(Text and element pointing records)
"""

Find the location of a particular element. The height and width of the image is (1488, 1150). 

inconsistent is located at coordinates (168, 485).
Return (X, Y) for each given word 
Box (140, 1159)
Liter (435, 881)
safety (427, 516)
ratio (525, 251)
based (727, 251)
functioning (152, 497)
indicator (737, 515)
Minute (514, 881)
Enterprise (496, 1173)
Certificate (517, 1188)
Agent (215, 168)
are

"""

EXERCISE DETAILS: Retype all of the data above, line for line, without changing anything.

SOLUTION TO THE EXERCISE:
Find the location of a particular element. The height and width of the image is (1488, 1150). 

inconsistent is located at coordinates (168, 485).
Return (X, Y) for each given word 
Box (140, 1159)
Liter (435, 881)
safety (427, 516)
ratio (525, 251)
based (727, 251)
functioning (152, 497)
indicator (737, 515)
Minute (514, 881)
Enterprise (496, 1173)
Certificate (517, 1188)
Agent (215, 168)
are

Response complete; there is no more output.